- Information supplied:
▶
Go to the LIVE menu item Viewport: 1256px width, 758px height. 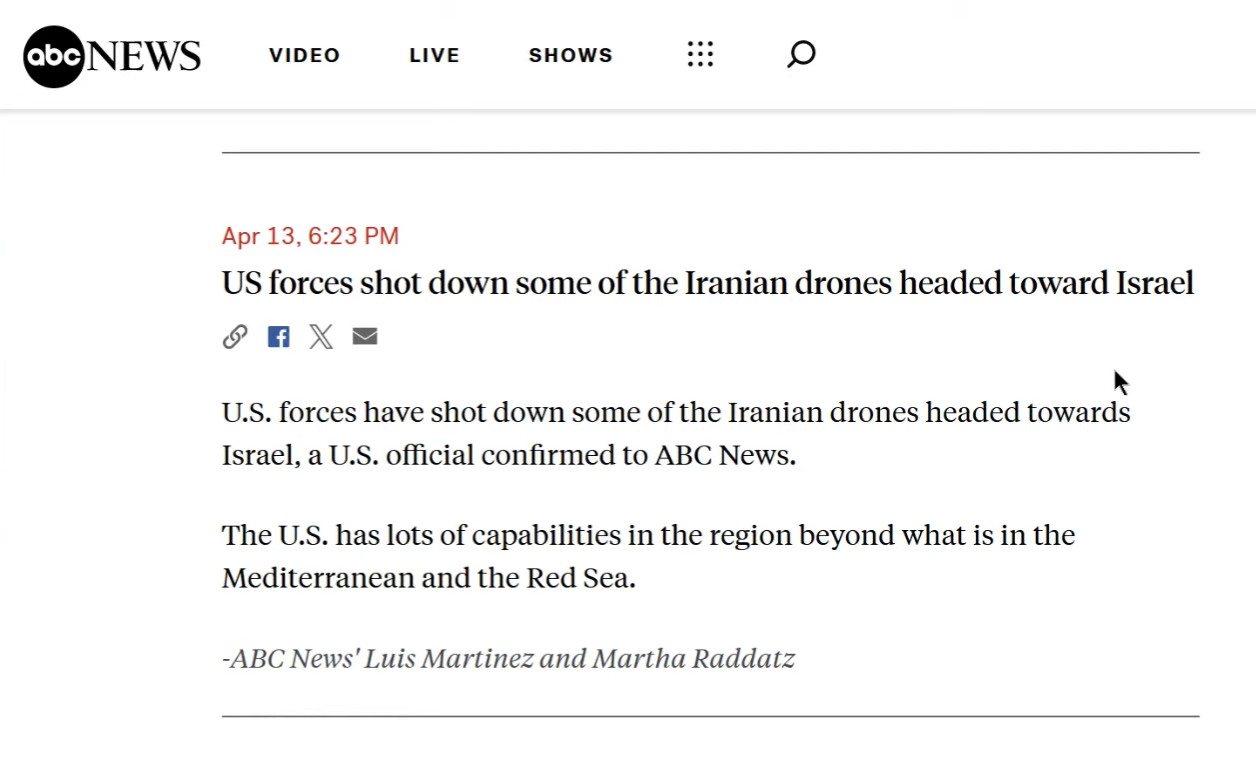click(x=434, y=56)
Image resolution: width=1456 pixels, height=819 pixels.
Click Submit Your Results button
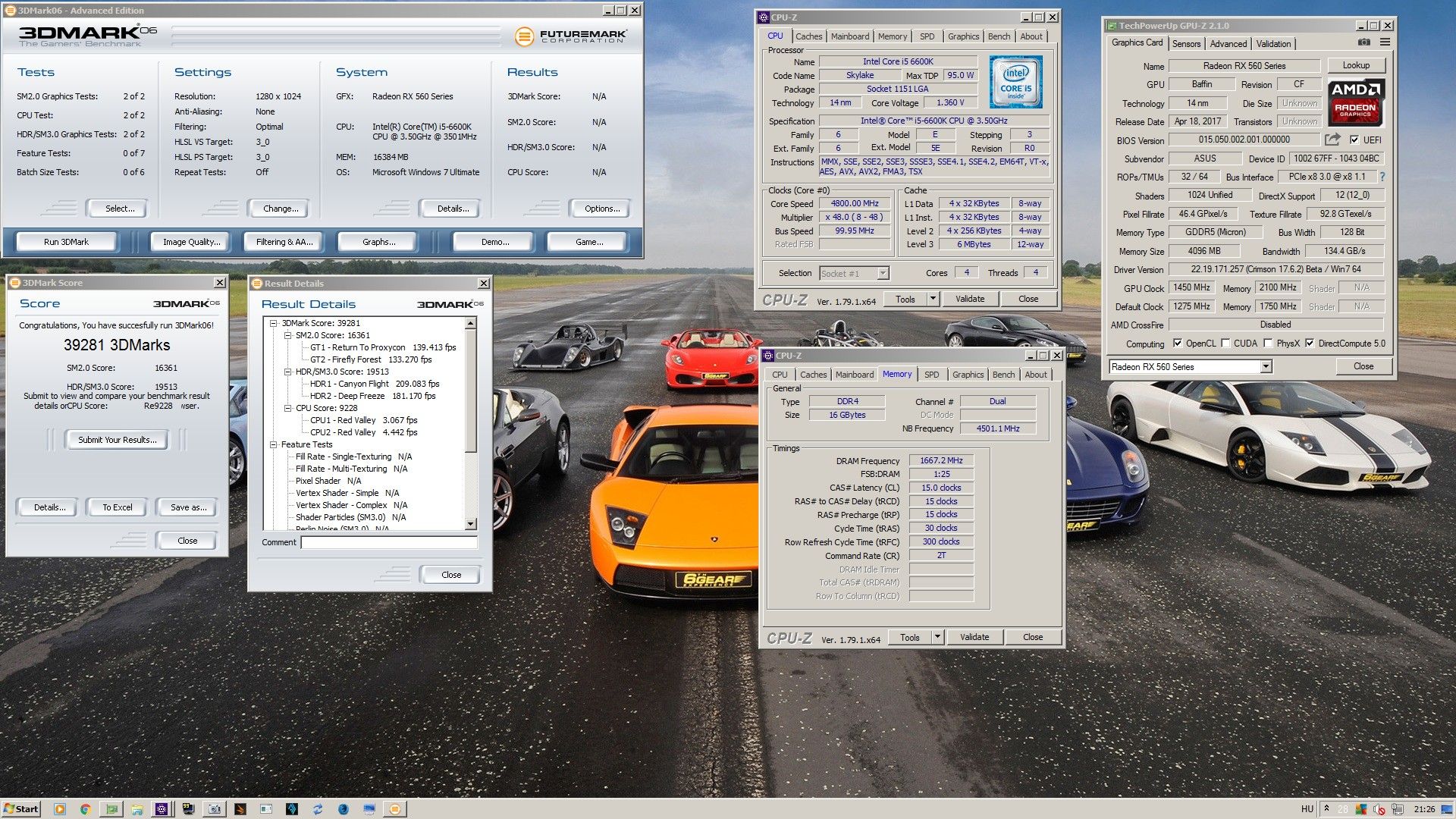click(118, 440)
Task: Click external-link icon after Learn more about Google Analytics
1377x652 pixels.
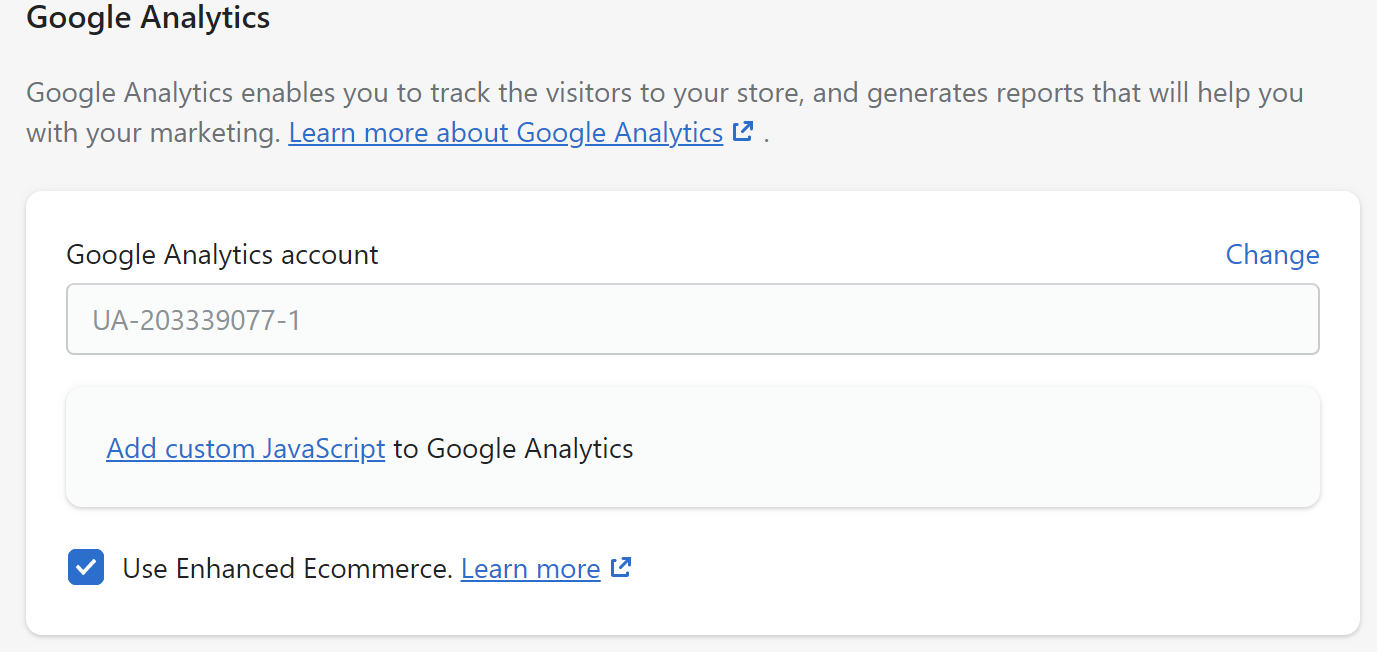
◀
- Problem to work on: Pull out every line in the records above that contains the string "pixels". Matching is case-sensitive.

- Result of the task:
Image resolution: width=1456 pixels, height=819 pixels.
1377x652 pixels.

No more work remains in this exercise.